Stephen Daniels is a Senior Research Professor at the American Bar Foundation, and an Adjunct Professor of Political Science at Northwestern University. He holds a Ph.D. in political science from the University of Wisconsin-Madison. His research focuses on law and public policy and the various aspects of the American civil justice system. He has written on trial courts, juries, plaintiffs' lawyers, and the politics of civil justice reform – including the areas of medical malpractice, products liability, and punitive damages. He is co-author (with Joanne Martin) of Civil Juries and the Politics of Reform (Northwestern University Press, 1995), and author or co-author of numerous articles in law reviews and social science journals focusing on law and public policy. He has testified before congressional and state legislative committees on the subject of civil justice reform, and served as an expert in cases dealing with large jury awards and/or constitutional challenges to civil justice reform. Daniels also maintains a long-standing interest in teaching courses related to law and policy and especially courses on the Supreme Court and constitutional law. He is co-author (with James Bowers) of Hypotheticals: Supreme Court Decision-Making and Constitutional Interpretation (Longman Publishers: 1998).

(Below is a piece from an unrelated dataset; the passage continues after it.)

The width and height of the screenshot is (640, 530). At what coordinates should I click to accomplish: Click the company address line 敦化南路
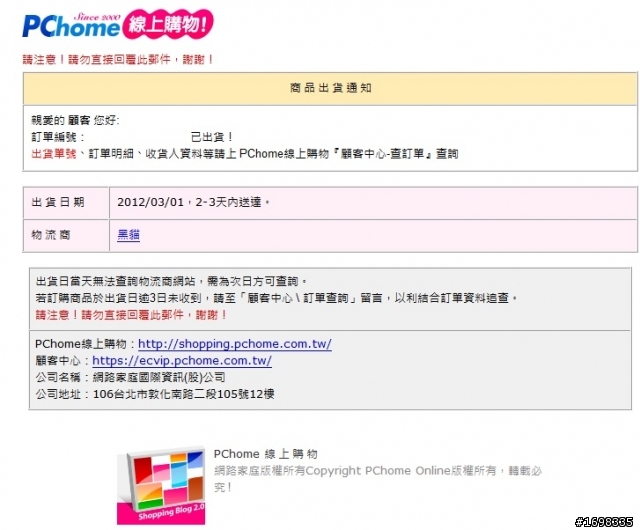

Daniels is currently completing (with Joanne Martin) a large-scale study of Texas plaintiffs' lawyers. It focuses on changes in their practices in the wake of tort reform. Among the study’s key concerns is the possible erosion of legal rights because of a diminution in the availability of legal services as a consequence of the changes in lawyers’ practices. At the study’s heart are 151 in-depth interviews with Texas plaintiffs’ lawyers (done at two points in time -- the late 1990s and 2005-2006) and two detailed surveys of Texas plaintiffs’ lawyers (one in 2000 and the other in 2006). The combined results of both surveys and both rounds of interviews form the basis of a book manuscript now in progress. With a working title of “Plaintiffs’ Practice in the Age of Tort Reform: Survival of the Fittest – It’s Even More True Now,” the book examines the impact of tort reform on the practices of plaintiffs’ lawyers from the mid-1990s to 2005.
Continuing his interest in law and policy, Daniels is now working on questions surrounding public opinion and the civil justice system and on state-wide ballot measures dealing with civil justice issues. Finally, Daniels is completing (with Joanne Martin) a pilot study of the delivery of legal services to the poor in Chicago. It explores how access to legal services depends on the goals and interests of those who control the supply of legal services rather than on the most pressing legal needs of the poor.